Certificate(s) of Analysis: A Certificate of Analysis must be provided at the time of the shipment for all Articles intended to be used as ingredients by Purchaser. Certificates of Analysis must comply with all applicable regulations, including the FDA dietary supplement cGMP’s. Seller may be required to provide actual test result data from the Certificate of Analysis. Purchaser may test materials to ensure compliance with the Certificate of Analysis.

 

Container Identification: The shipping container shall contain the following information in a clear and readable manner on its exterior: product name, lot number, gross weight net weight and country of origin.

 

Venue/Choice of Law: Seller and Doctor Kiltz Nutritional Solutions agree that any and all proceedings relating to the Purchase Order or arising out of or related to this Agreement shall be initiated and prosecuted in the state or federal courts in Onondoga County in the State of New York, which shall have exclusive jurisdiction for such purposes, and Seller hereby irrevocably consents to such jurisdiction.

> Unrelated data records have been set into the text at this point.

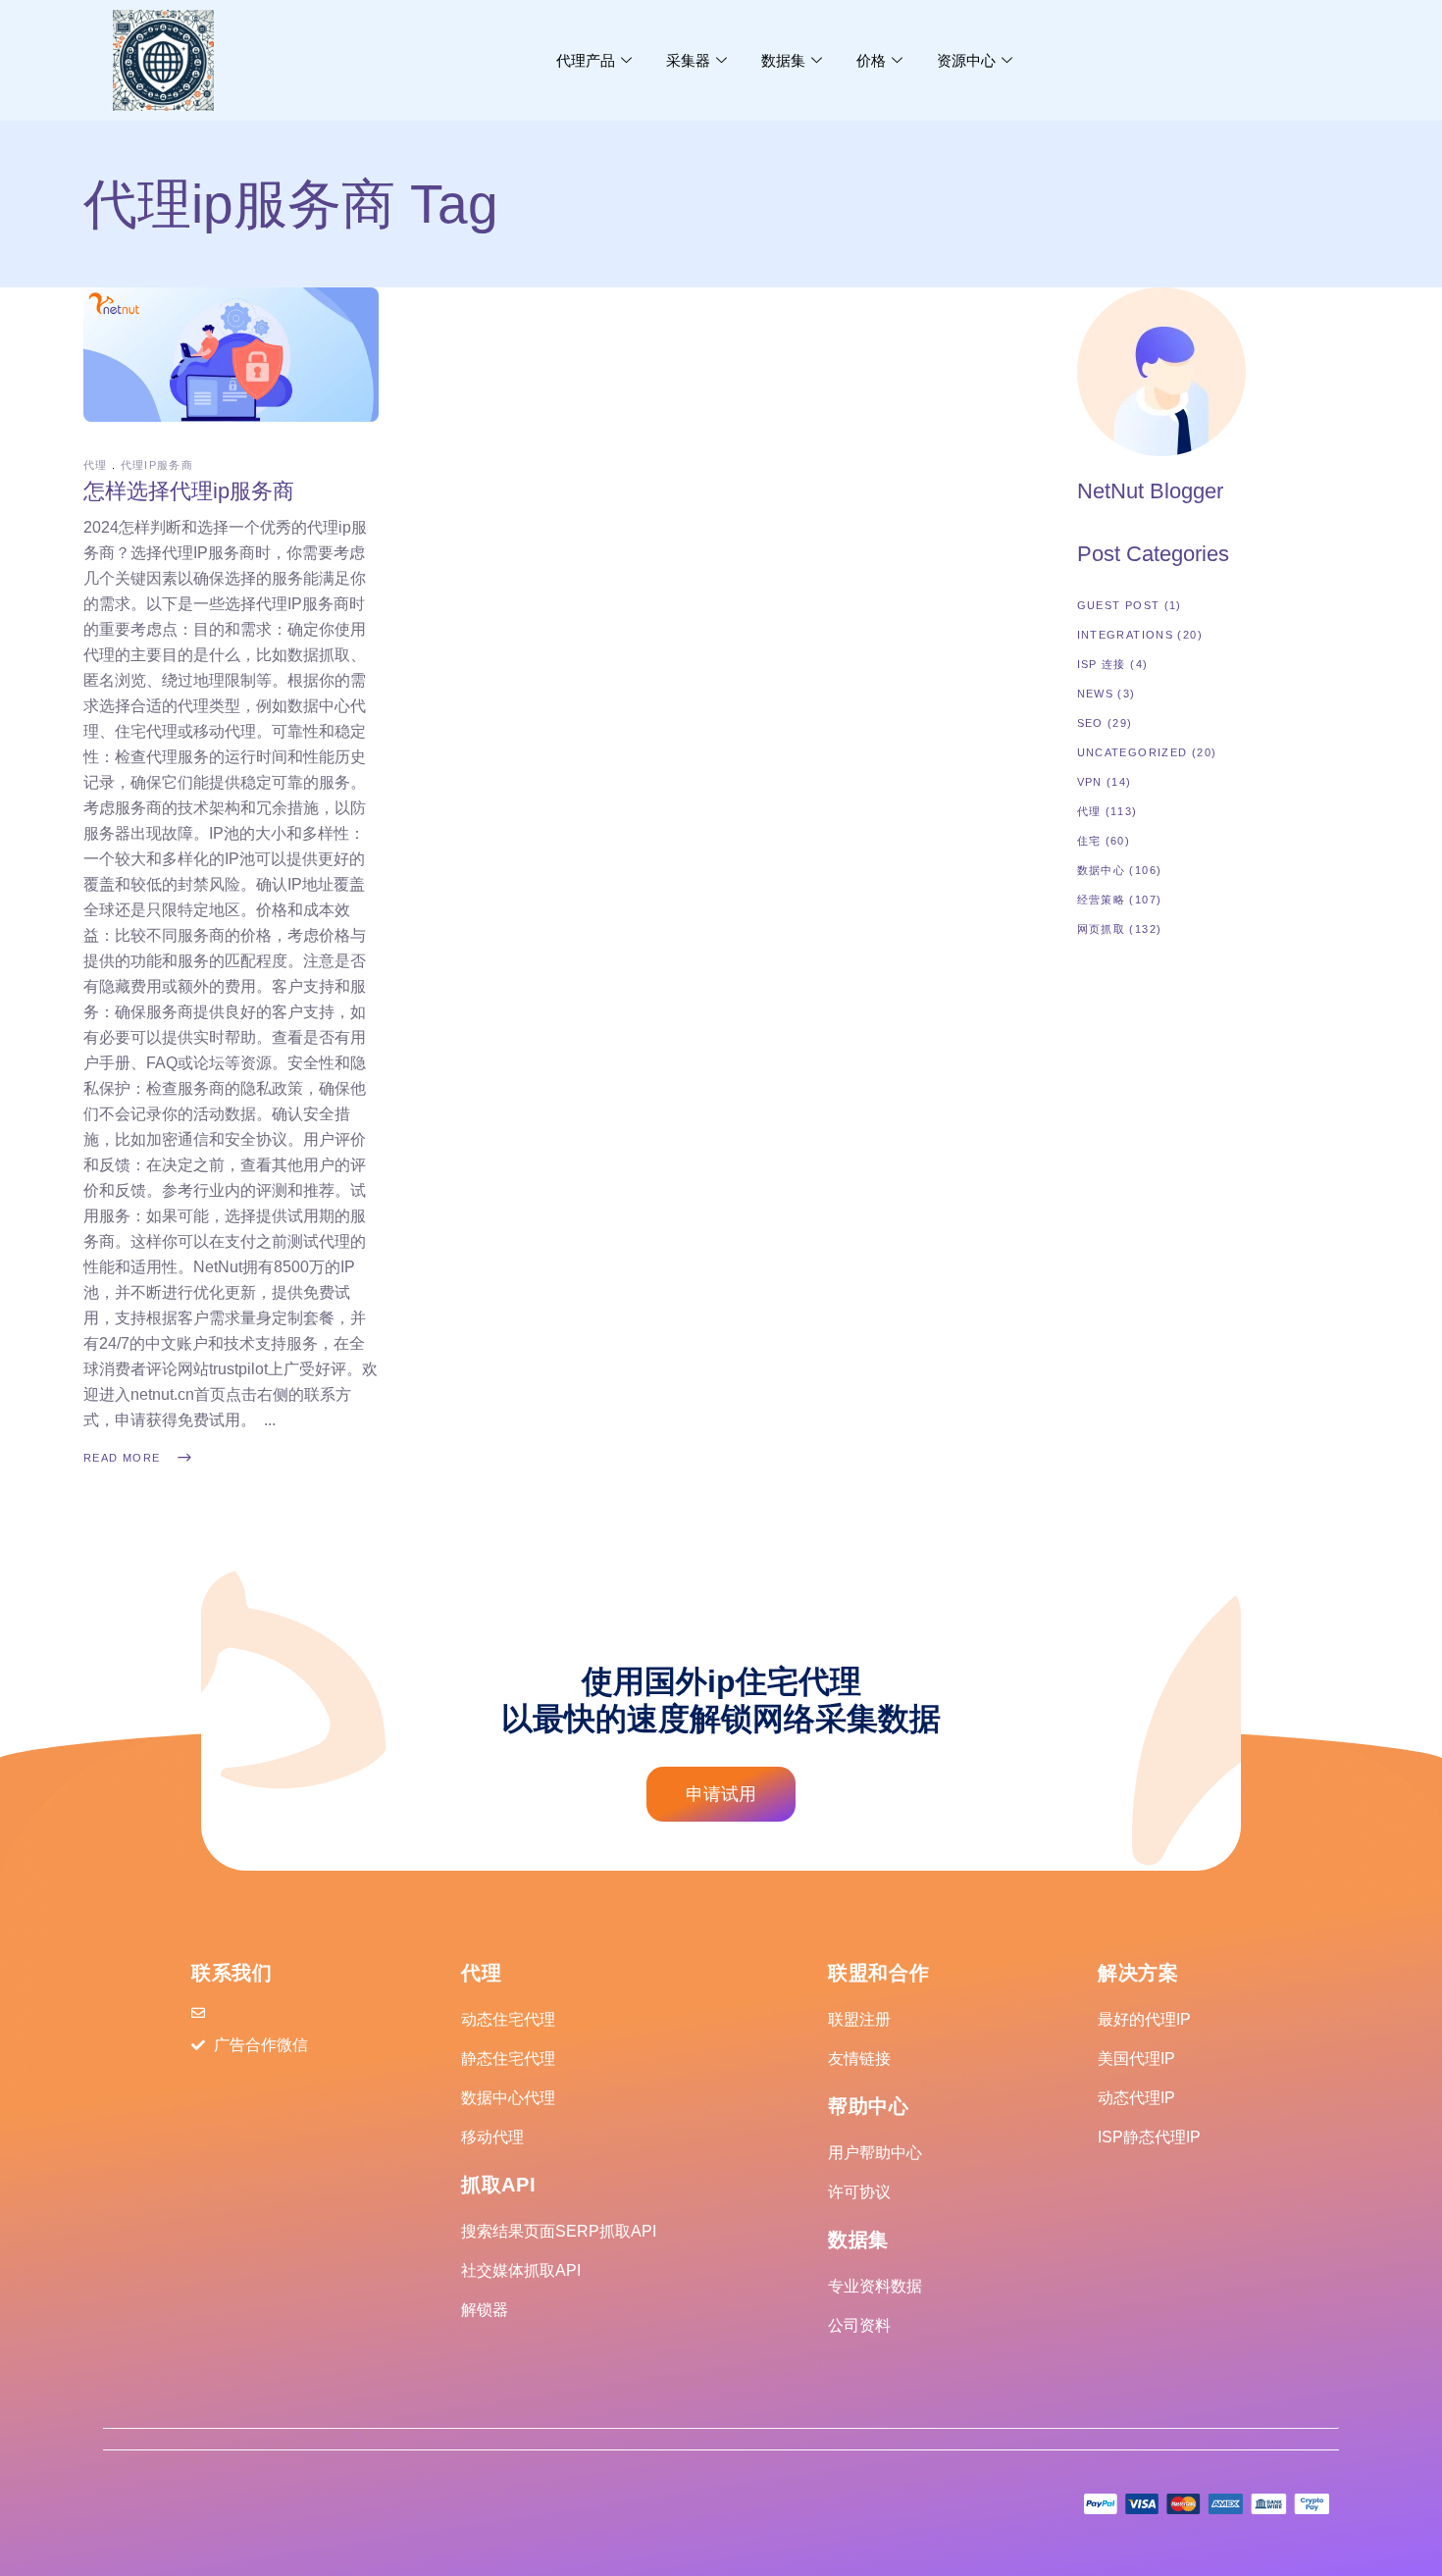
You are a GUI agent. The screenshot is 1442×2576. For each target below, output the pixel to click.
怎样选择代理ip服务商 (188, 491)
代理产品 (585, 60)
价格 (871, 60)
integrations (1125, 635)
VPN (1090, 782)
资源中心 (966, 60)
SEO (1090, 723)
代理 (95, 465)
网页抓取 (1101, 929)
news (1095, 693)
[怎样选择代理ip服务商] (231, 354)
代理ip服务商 (157, 465)
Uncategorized (1132, 752)
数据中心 (1101, 870)
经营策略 (1101, 899)
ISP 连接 (1101, 664)
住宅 (1089, 841)
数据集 (783, 60)
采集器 (688, 60)
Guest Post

Any such litigation or proceedings shall be governed by and construed in accordance with the laws of the State of Florida, without giving effect to principles of conflicts of law.

 

Entire Agreement; Severability: This Agreement with any order acknowledgement constitutes the entire Agreement between Seller and Doctor Kiltz Nutritional Solutions with respect to the subject matter hereof, and supersedes any prior oral or written agreements. All additions or modifications to this Agreement must be made in writing and must be signed by Seller and Doctor Kiltz Nutritional Solutions. Any failure by Doctor Kiltz Nutritional Solutions to enforce any of the terms and conditions of this Agreement shall not constitute a waiver of any other term or condition. If any provision contained in this Agreement is determined to be invalid, illegal or unenforceable in any respect under any applicable law, then such provision will be severed and replaced with a new provision that most closely reflects the original intention of the parties, and the remaining provisions of this Agreement will remain in full force and effect.

 

Attorney’s Fees: In the event that either party seeks to enforce this Agreement by suit or other action, then the prevailing party in such suit or action shall be entitled to recover its reasonable attorney’s fees and costs from the non-prevailing party.